Data extracts:

####

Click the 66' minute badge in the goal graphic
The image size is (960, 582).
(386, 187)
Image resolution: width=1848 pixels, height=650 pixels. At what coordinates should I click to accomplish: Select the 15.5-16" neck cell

####

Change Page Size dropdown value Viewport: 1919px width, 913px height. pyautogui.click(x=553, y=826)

####

How to complete this task:
Copy, exactly and only, the lines above that begin with the one containing "Click the 66'" and finish with the one containing "Image resolution: width=1848".

Response:
Click the 66' minute badge in the goal graphic
The image size is (960, 582).
(386, 187)
Image resolution: width=1848 pixels, height=650 pixels. At what coordinates should I click to accomplish: Select the 15.5-16" neck cell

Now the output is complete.